Both of the guards have a handle. If the guard that always lies pulls his handle, then the minecart will divert to the second track. If both guards pull their handle, the prisoners will be released. One of the handles is covered by a wooden box, where half of the wooden planks of the original box have been replaced by new ones cut from a tree that fell when nobody was around. If guard A is taller than guard B, are we getting paid for this quest?
My favorite take on the always tells lies/always tells truths puzzle is that the explanation itself was also a lie and both guards will say whatever they think is funniest because guarding is boring work.
I would be so hyped to run into these two in a dungeon.
Do I include the square with the tiny portions of the feet or no?
I suppose the DM has a contingency plan for if someone casts Zone of Truth
But does the DM have a contingency plan if someone casts Fireball?
If this was a real captcha, even a human couldn’t solve it because you can’t question the guards… They’re just an image. 😔
But imagine if the human check became some crazy Voigt-Kampf test with problems such as this that require a type of problem solving skill humans have but an AI doesn’t.
Please select all squares with a tortoise that you flipped out it’s back and type the reason you’re not helping in the box below.
“Which way is west?”
I dunno, can’t see the Sun from inside a dungeon
This one’s the Truthsayer, other one is a liar.
Sounds like we’re making a lot of modifications to the setting here, but that would require the other guard to also not know because he actually doesn’t. If either of them makes a definitive answer which you can then verify, then you can solve it.
The part about not being able to see the sun is almost certainly true, though, and the usual premise of the riddle is that one of them ONLY tells the truth and one ONLY lies.
As such, either you’re in something as implausible as a dungeon with a skylight or that guard is the truth teller.
What if the other one also answers they don’t know?
I mentioned in the adjacent comment thread that circumstance: if one of them gives a verifiable answer then it is solved, if neither of them know: that requires one of them does know and is lying and one actually doesn’t know, which is a very odd stipulation, but you can just ask them any other question with one true answer. “What is 2 + 2?”
For this concept to work you need to only be allowed one question, I reckon
Wrong. If one points a direction, they may have just been actually familiar with the layout of the castle.
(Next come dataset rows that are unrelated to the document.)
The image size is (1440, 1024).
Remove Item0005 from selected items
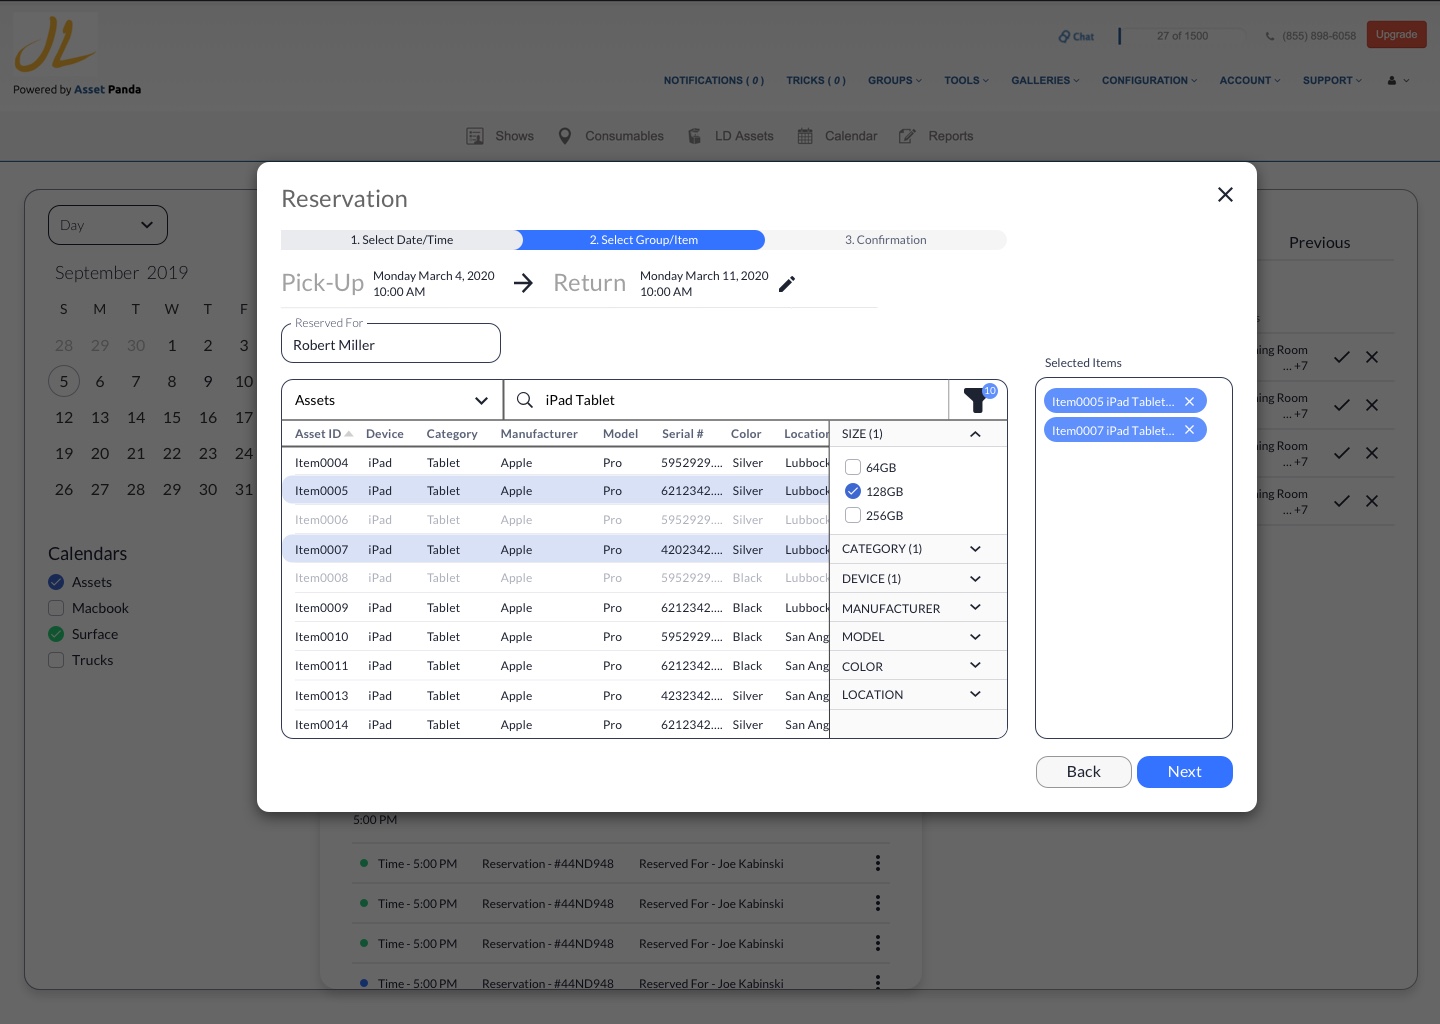[1189, 402]
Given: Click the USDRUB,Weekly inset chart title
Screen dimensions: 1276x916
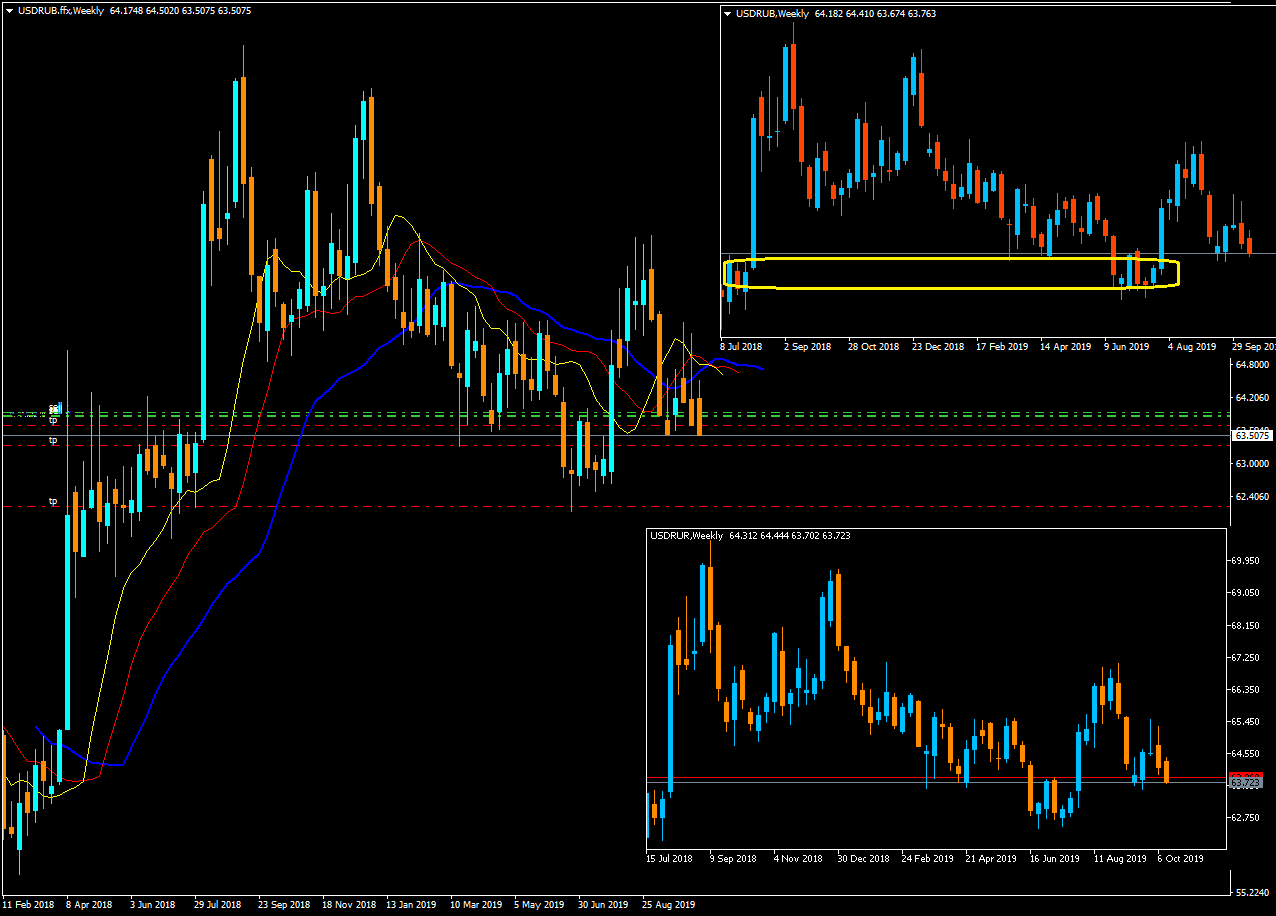Looking at the screenshot, I should click(x=772, y=14).
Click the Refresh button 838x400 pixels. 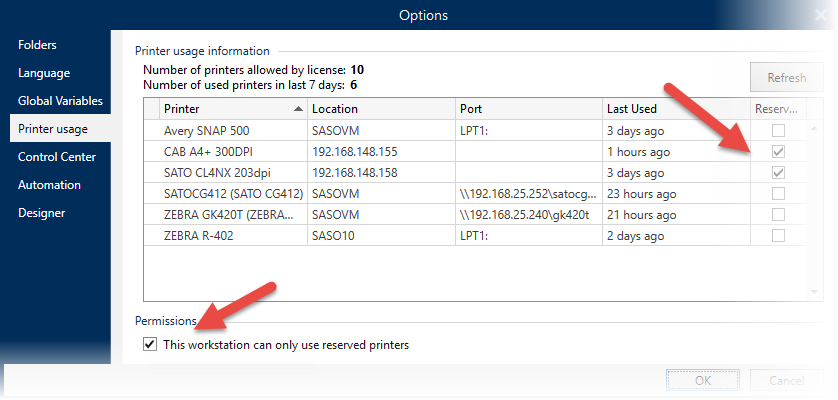[x=787, y=78]
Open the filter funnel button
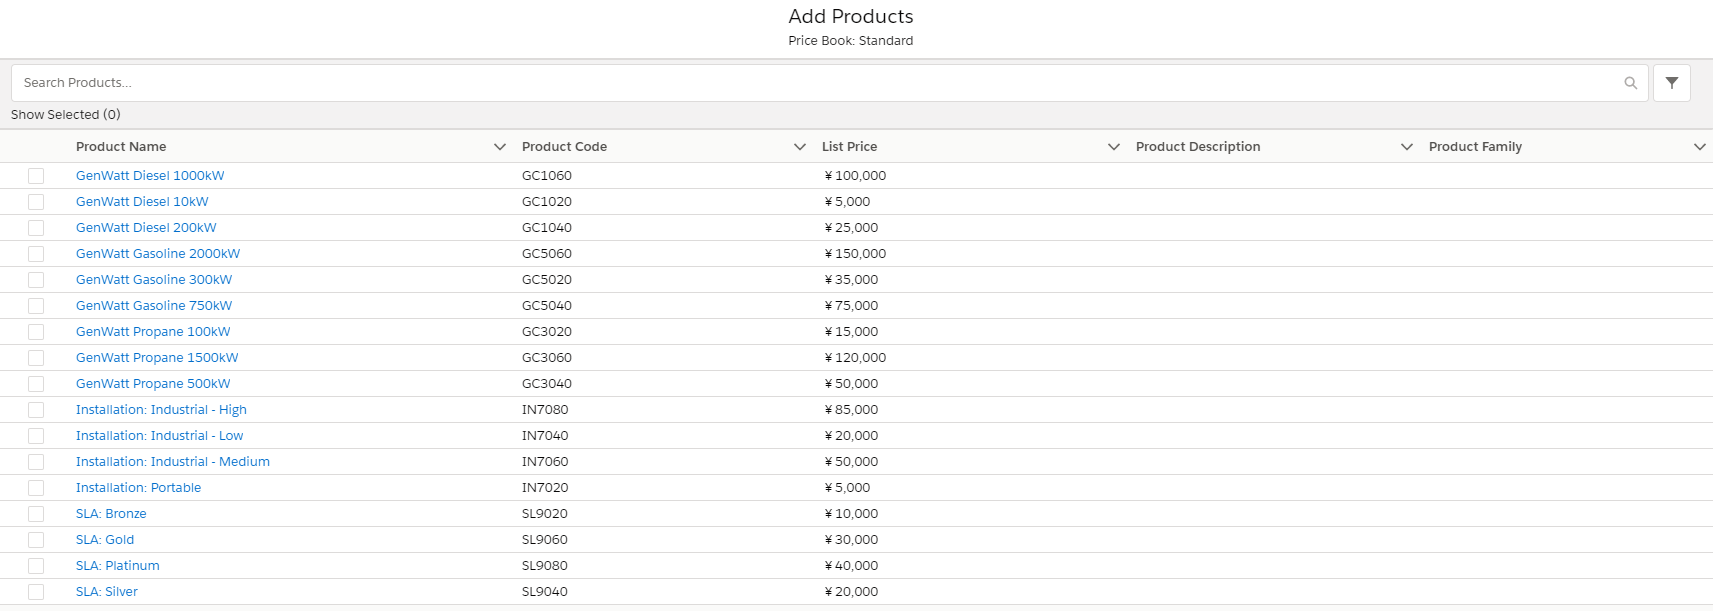 point(1671,83)
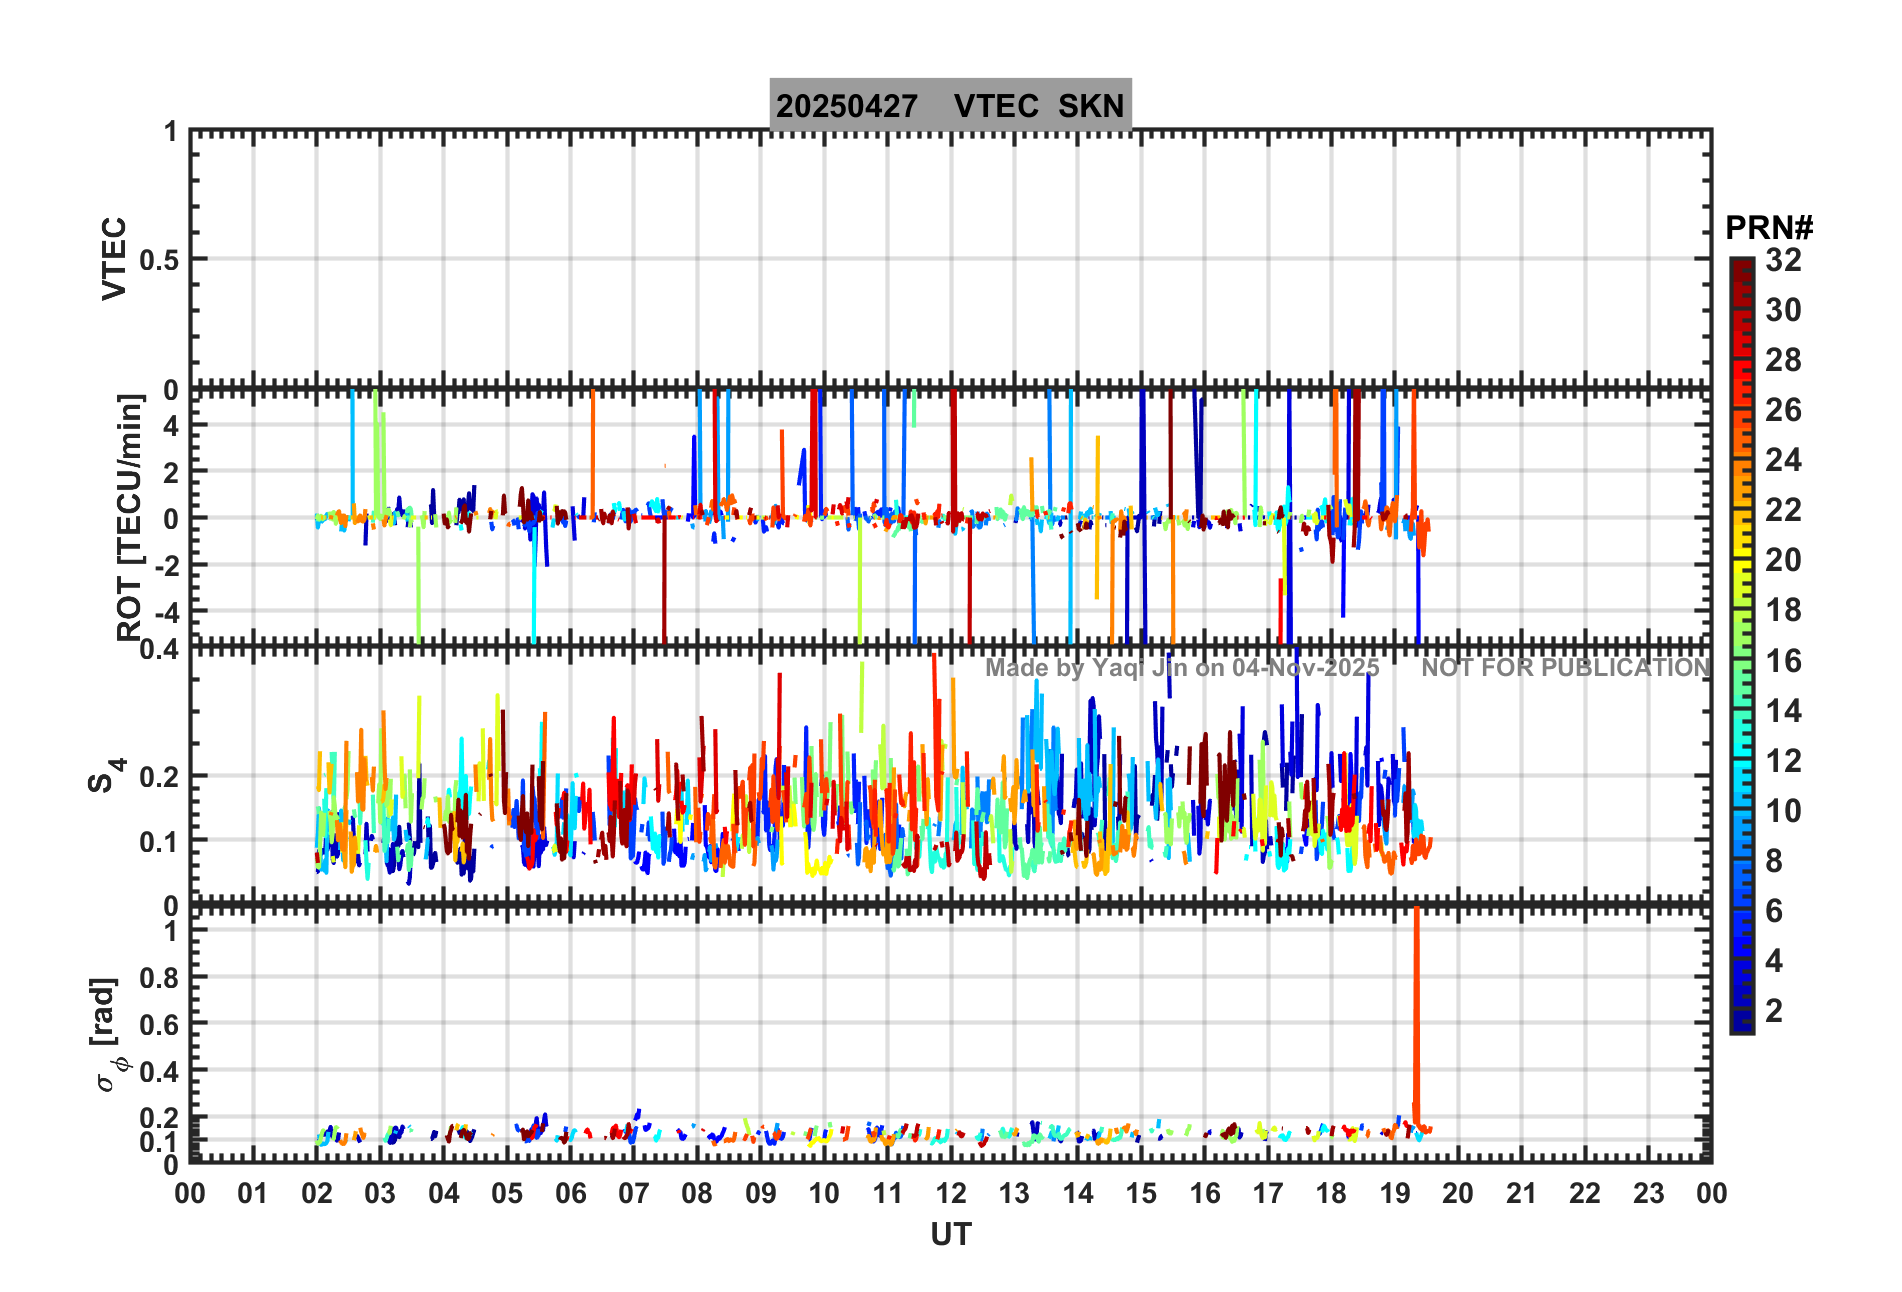Click the S4 y-axis label
The image size is (1902, 1292).
point(105,775)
Yes. That’s exactly the point. If one of them points west, he is telling the truth. If one of them points any other directions then they’re a liar. The only way this prompt doesn’t work is if one of them knows and lies about knowing and the other actually doesn’t know, which is a very hyper-specific circumstance.
These solutions always forget that the key part of the puzzle is you only get one question. The challenge is to both determine which guard is telling the truth and to get the information you need in a single question.
You’re having a stroke.
“Hmmm, couldn’t solve the riddle. Well, might as well masturbate”
An ischemic stroke occurs when the blood supply to part of the brain is blocked or reduced. This prevents brain tissue from getting oxygen and nutrients. Brain cells begin to die in minutes. Another type of stroke is a hemorrhagic stroke. It occurs when a blood vessel in the brain leaks or bursts and causes bleeding in the brain. The blood increases pressure on brain cells and damages them.
A stroke is a medical emergency. It’s crucial to get medical treatment right away. Getting emergency medical help quickly can reduce brain damage and other stroke complications.
I would’ve said an emergency stroke is when someone says they’ll be gone for “5-15 minutes”
With your introduction, you don’t really leave a good enough impression for me to care what you would have said.
Hold up have we met before or what introduction are you talking about?